- _Dataset records_
◆ ◆ ◆ ◆
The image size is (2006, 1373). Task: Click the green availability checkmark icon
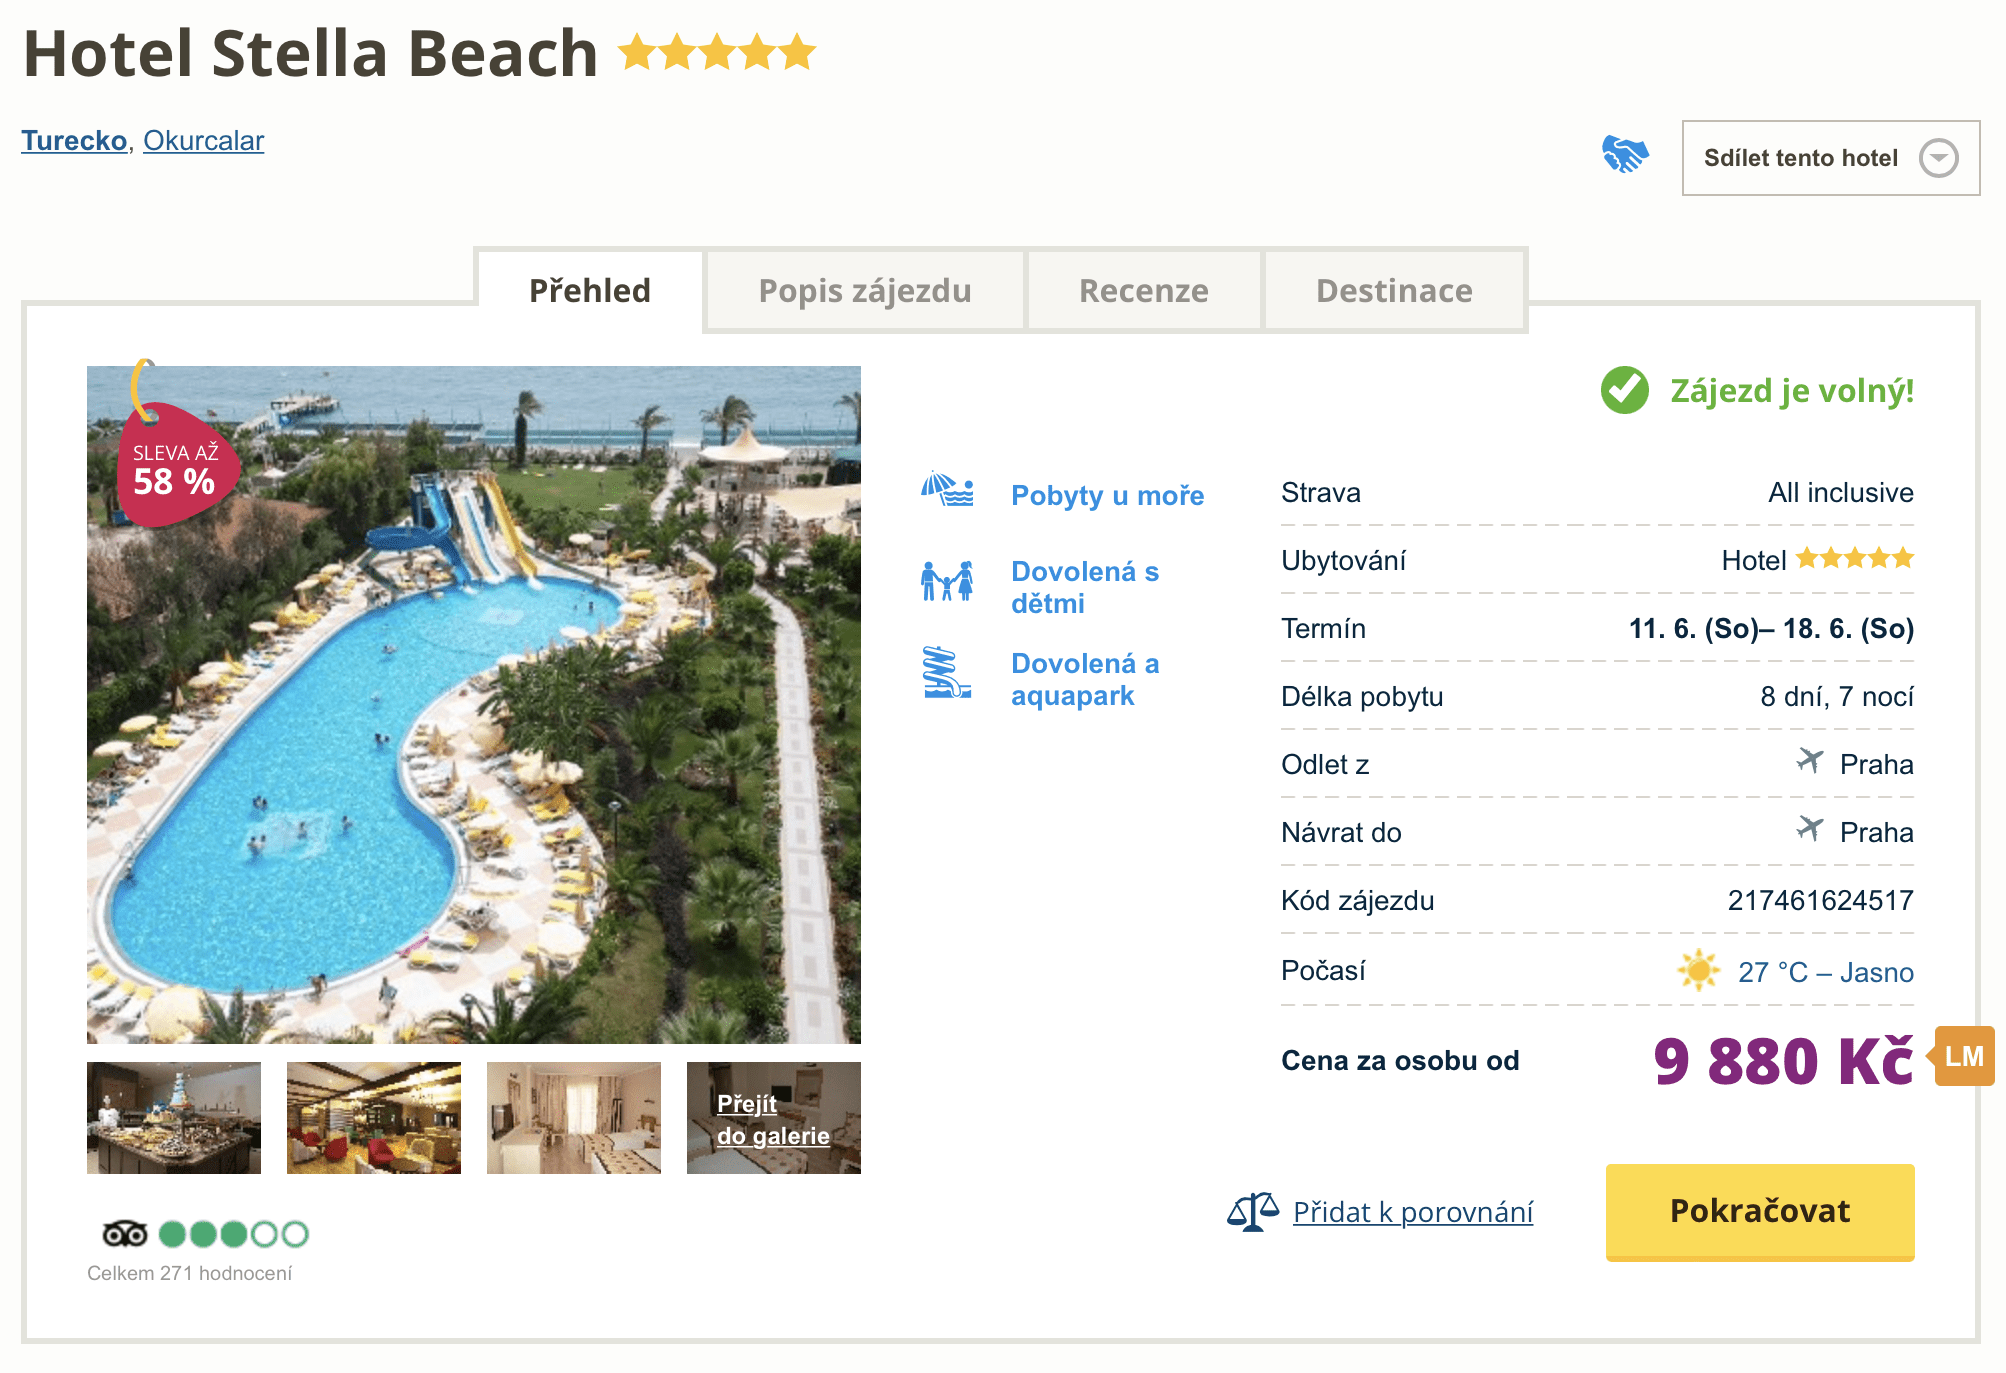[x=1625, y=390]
◆ ◆ ◆ ◆
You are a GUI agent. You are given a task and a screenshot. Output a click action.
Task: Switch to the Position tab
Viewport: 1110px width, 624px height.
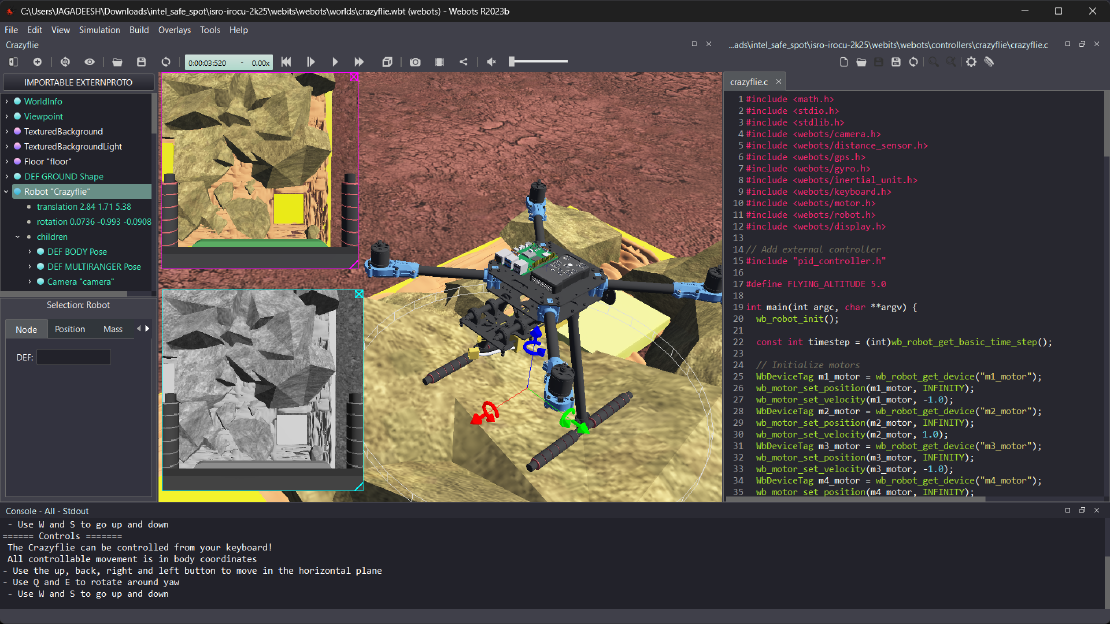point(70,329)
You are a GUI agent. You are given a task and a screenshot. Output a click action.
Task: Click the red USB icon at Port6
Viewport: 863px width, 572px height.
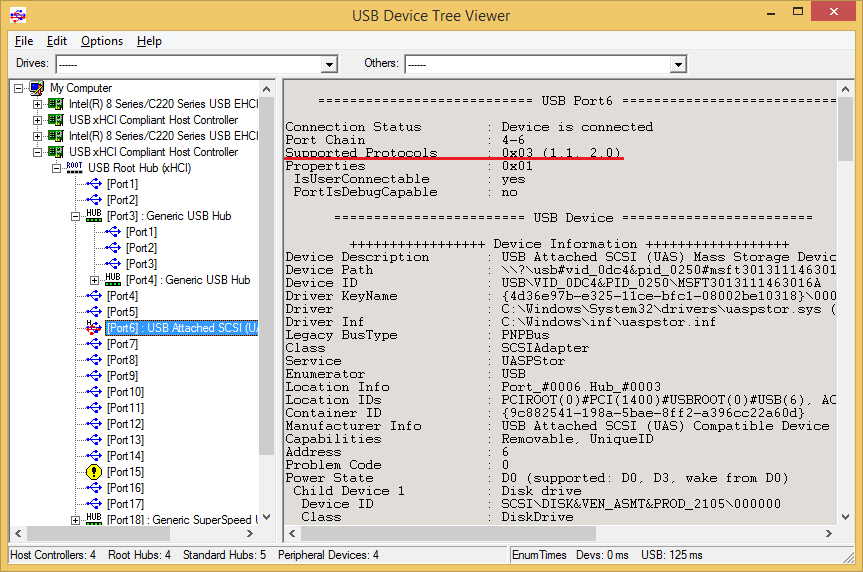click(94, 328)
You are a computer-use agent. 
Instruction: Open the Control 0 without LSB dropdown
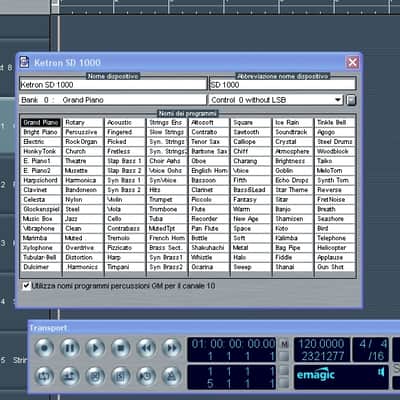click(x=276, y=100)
◆ ◆ ◆ ◆
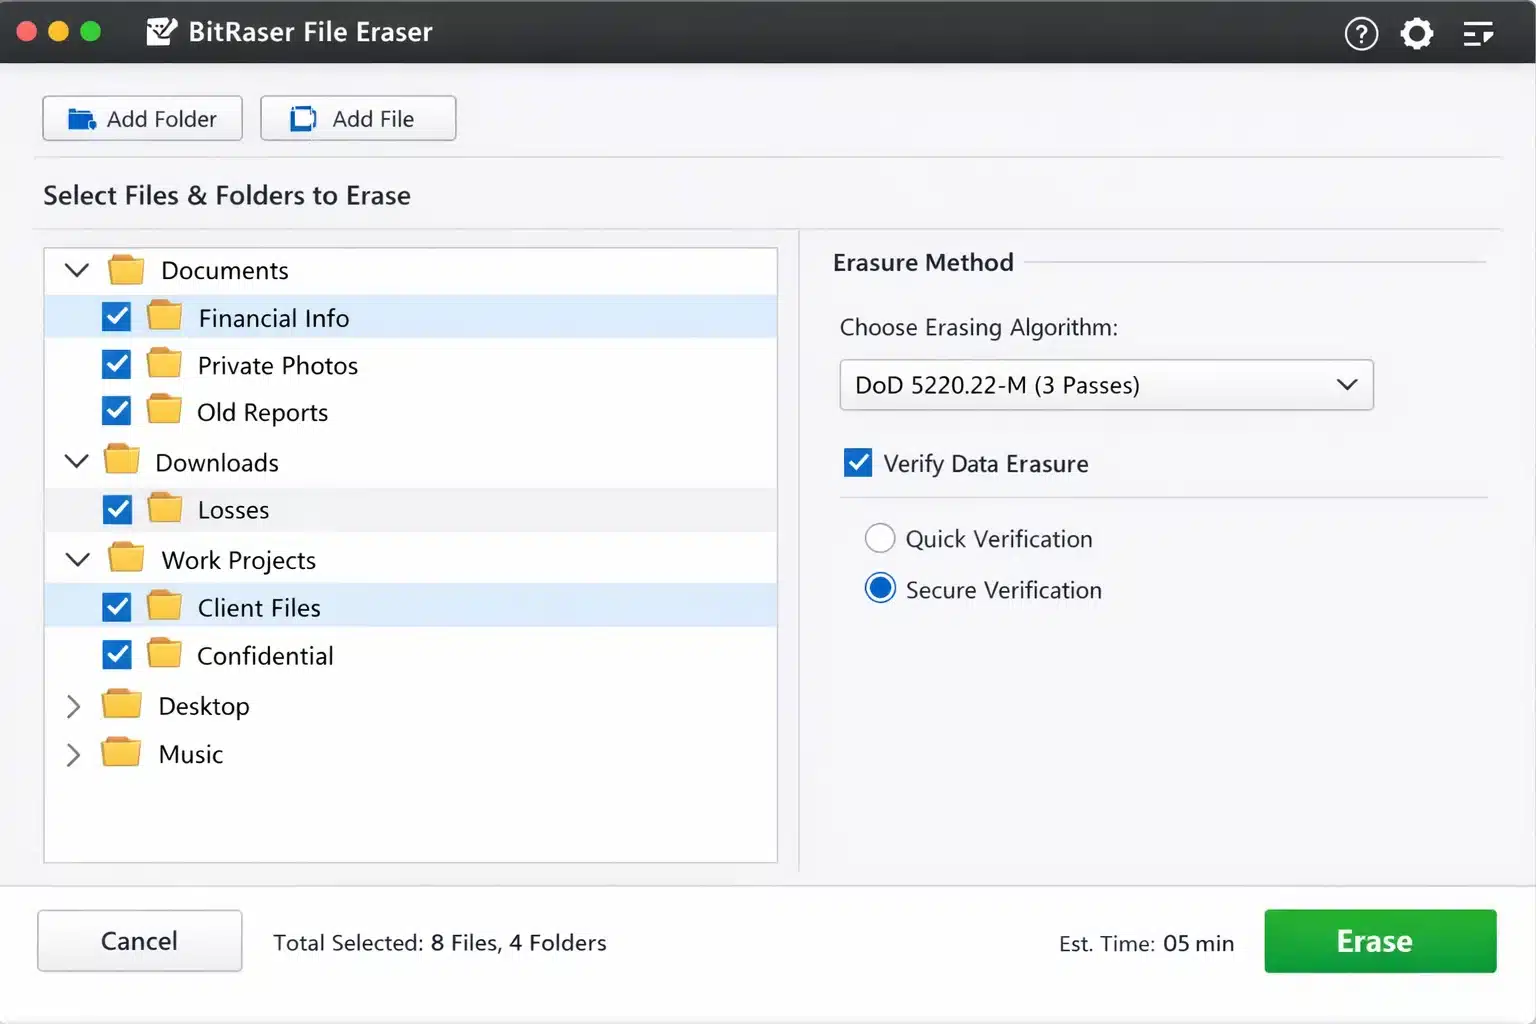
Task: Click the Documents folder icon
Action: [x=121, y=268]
◆ ◆ ◆ ◆
- _Work order_
In the entries above, find the line with "Viewport: 1110px width, 624px height." and the line with "You are a computer-use agent.". Write out exactly those two lines and every line between them, pictures excluded.

- _Task solution_
Viewport: 1110px width, 624px height.
point(70,329)
You are a GUI agent. You are given a task and a screenshot. Output a click action.
Task: Click the red USB icon at Port6
Viewport: 863px width, 572px height.
click(94, 328)
You are a computer-use agent. 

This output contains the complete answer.